Unbound: DNS request timed out for two requests, then returns Non-authoritative answer

Paint

@gertjan 20H2, 1903 and one other version in between. They all have the same issue

Paint

@johnpoz Ill see if removing the LAGG fixes the issue. Thank you!

Yes, I ran the captures at two different times - I originally configured the capture from my pfSense machine wrong.

johnpoz

Well it worked to show the problem atleast.. But yeah when troubleshooting stuff like this is best to do the sniffs at the same time so that if intermittent packet loss is the problem you can see specifically what happened to specific packet.. In a normal tcp conversation you could use the seq/ack numbers to track which are which.

But with udp, the source port (different for each query) and the transaction ID can help line up which queries and responses go with each other..

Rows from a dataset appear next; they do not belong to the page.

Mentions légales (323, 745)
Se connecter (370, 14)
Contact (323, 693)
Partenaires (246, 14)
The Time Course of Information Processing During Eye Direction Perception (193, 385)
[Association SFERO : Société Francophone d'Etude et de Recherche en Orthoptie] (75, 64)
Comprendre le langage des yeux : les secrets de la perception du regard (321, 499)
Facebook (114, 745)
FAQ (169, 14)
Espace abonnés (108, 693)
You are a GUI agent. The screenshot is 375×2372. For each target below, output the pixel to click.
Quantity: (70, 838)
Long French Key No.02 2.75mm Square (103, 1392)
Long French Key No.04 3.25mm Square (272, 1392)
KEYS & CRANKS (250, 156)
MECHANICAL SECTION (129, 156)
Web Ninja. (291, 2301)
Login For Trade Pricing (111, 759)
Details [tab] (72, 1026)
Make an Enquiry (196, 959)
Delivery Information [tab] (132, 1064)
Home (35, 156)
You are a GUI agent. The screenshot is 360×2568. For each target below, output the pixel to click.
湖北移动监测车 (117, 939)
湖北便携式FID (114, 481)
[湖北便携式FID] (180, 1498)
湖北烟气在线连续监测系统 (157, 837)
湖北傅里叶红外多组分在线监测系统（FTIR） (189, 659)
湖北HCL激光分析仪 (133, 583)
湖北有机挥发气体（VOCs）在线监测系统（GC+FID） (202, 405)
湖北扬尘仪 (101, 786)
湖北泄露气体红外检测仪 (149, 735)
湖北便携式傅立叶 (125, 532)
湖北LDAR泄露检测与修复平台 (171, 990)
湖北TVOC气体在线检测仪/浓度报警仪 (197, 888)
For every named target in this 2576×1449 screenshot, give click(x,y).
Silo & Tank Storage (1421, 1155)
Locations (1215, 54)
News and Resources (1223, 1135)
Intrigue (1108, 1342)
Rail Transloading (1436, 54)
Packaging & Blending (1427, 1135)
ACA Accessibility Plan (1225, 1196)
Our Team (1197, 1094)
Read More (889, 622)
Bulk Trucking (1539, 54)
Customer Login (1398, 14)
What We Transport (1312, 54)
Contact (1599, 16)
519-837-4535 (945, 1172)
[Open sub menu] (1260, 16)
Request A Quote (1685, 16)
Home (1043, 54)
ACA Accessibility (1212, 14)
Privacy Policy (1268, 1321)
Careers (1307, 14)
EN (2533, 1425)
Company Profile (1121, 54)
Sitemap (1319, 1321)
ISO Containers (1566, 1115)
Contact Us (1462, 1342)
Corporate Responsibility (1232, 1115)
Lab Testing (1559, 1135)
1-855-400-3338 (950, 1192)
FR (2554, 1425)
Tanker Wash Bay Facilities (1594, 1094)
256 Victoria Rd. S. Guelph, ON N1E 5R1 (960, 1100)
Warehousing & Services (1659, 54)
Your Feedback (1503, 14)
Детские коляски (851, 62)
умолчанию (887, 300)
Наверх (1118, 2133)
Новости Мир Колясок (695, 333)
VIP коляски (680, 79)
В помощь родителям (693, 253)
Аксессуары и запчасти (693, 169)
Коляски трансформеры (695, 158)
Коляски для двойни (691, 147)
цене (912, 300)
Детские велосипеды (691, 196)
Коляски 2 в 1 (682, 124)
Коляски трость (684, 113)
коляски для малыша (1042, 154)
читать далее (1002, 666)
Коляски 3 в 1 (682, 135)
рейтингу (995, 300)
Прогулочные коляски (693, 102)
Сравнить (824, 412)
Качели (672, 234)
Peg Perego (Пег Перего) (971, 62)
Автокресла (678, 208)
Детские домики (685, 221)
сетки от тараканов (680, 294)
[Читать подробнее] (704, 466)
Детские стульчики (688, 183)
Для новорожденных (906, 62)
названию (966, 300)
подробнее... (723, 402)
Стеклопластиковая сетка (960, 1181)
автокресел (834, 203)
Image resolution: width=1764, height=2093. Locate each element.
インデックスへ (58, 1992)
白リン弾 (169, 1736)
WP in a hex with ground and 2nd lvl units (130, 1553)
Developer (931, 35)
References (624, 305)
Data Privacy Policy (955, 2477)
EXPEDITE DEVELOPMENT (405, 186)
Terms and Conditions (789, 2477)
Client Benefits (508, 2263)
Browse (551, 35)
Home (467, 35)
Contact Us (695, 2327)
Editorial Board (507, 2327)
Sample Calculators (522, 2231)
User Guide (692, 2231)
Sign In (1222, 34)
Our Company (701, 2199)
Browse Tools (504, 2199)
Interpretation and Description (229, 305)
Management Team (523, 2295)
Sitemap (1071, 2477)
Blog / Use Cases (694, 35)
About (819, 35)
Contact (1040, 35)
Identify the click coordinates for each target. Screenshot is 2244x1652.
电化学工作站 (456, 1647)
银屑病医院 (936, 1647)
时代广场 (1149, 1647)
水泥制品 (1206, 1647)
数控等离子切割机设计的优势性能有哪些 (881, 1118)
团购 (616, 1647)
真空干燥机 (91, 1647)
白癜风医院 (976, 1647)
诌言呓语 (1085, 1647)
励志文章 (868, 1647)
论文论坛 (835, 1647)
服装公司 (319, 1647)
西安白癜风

Its still odd to me why nx only being sent once, while normal responses are being sent twice.. Maybe that has something to do with the lagg? Very strange.. I do not recall ever seeing such a thing before in troubleshooting dns.. No reponse sure, lost traffic sure.. But in 20 some years of troubleshooting networking, dns, etc.. I do not recall seeing dupes like that..

The closes thing that comes to mind.. Is we had a bug on a cisco switch that was dropping dns inside a vlan.. Bug turned out to be if there was no svi set for that vlan.. When you sniffed the vlan on the switch you could see packets being dropped.. You should always see 2 copies of the packet as it enters the switch and when it leaves the switch.. The bug we were seeing is sometimes you would see the packet enter the switch - but not leave the switch.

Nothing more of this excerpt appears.